Extract provided ▸
‘For All Mankind’ Season Two Finale Takes One Giant Leap
This column contains full spoilers for Season Two of Apple TV+’s For All Mankind. If you want to know more about the season without being spoiled, read our pre-season review.
“I started jogging again.”
This sentence is uttered by astronaut Gordo Stevens (Michael Dornan) midway through the Season Two finale of For All Mankind, the Apple TV+ series depicting an alternate history where the Soviets landed on the moon first, triggering a never-ending space race. Gordo’s statement will likely not go down in the annals of quotable dramatic television with “I am the One Who Knocks!” or “That’s what the money is for!” It seems an utterly banal statement of fact, not nearly as colorful as those iconic declarations. But in the context of this FAM season, it feels just as potent, and serves the same purpose that all serialized television ideally should: It makes the viewer feel as if, to borrow another famous line, all the pieces matter.
Let’s back up. When FAM Season Two begins, Gordo is a sad, middle-aged man with a beer gut and a droopy mustache. He is technically still part of NASA, but hasn’t flown a mission since suffering a nervous breakdown during an extended stay on the moon years earlier, which was covered up by crew mates Dani Poole (Krys Marshall) and Ed Baldwin (Joel Kinnaman). He remains smitten with his ex-wife Tracy (Sarah Jones), who is also an astronaut in name only at this point in the story, spending most of her time appearing on The Tonight Show and otherwise trading on her celebrity status to promote the space program. Ed insists on putting Gordo back in the flight rotation in a desperate attempt to get his buddy out of his decade-long funk, and Gordo goes to extremes getting himself back into the physical and emotional shape necessary to return to the lunar surface. The space suit itself is terrifying to him after he nearly died the last time he wore one, so he spends a lot of time wearing approximations of it in his closet and swimming pool. And to ready himself for the mission and his attempt to woo back Tracy — whose upcoming stay on the moon will overlap his — he does, indeed, start jogging again.

What to work on ▸
1) According to the column on the For All Mankind finale, which actor plays Gordo Stevens?
2) Please return the stretch of the column from "This sentence is" through "the pieces matter.", copied word for word.

Collected data ▸
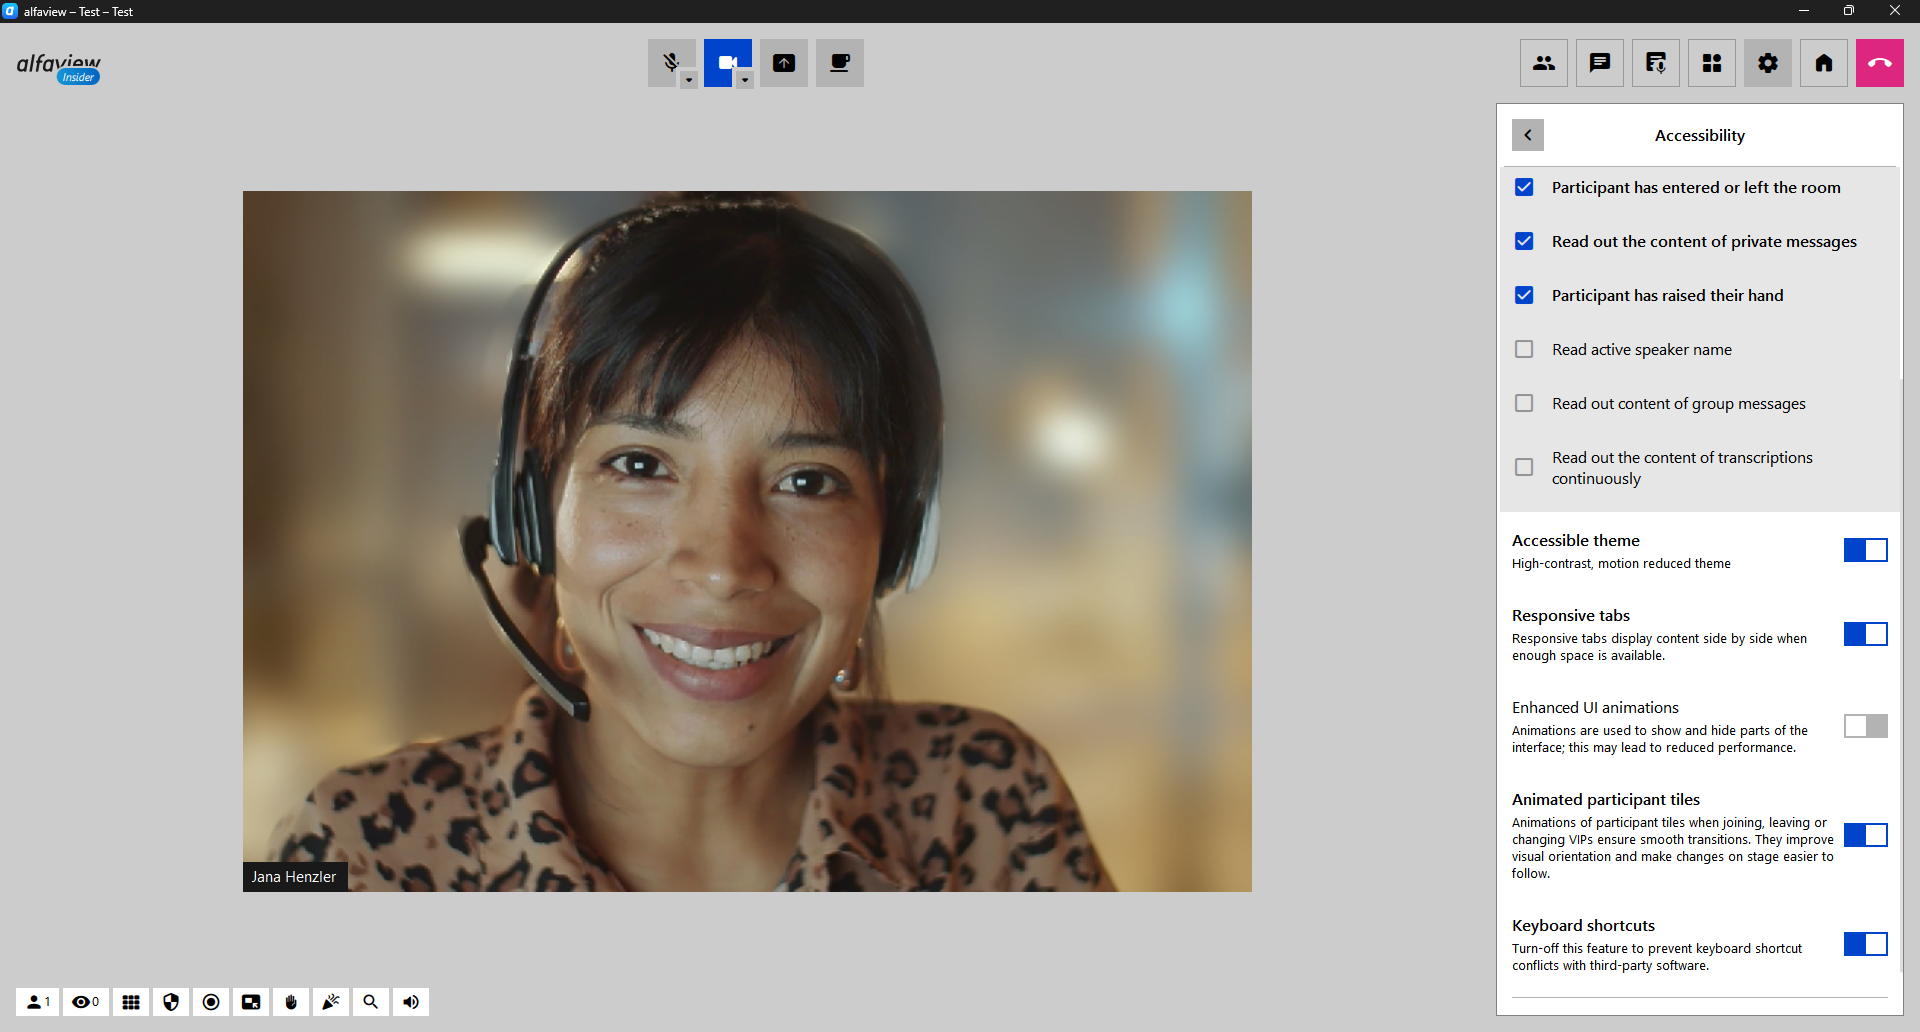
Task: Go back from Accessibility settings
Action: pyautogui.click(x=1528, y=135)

Task-by-task results ▸
1) Michael Dornan

2)
This sentence is uttered by astronaut Gordo Stevens (Michael Dornan) midway through the Season Two finale of For All Mankind, the Apple TV+ series depicting an alternate history where the Soviets landed on the moon first, triggering a never-ending space race. Gordo’s statement will likely not go down in the annals of quotable dramatic television with “I am the One Who Knocks!” or “That’s what the money is for!” It seems an utterly banal statement of fact, not nearly as colorful as those iconic declarations. But in the context of this FAM season, it feels just as potent, and serves the same purpose that all serialized television ideally should: It makes the viewer feel as if, to borrow another famous line, all the pieces matter.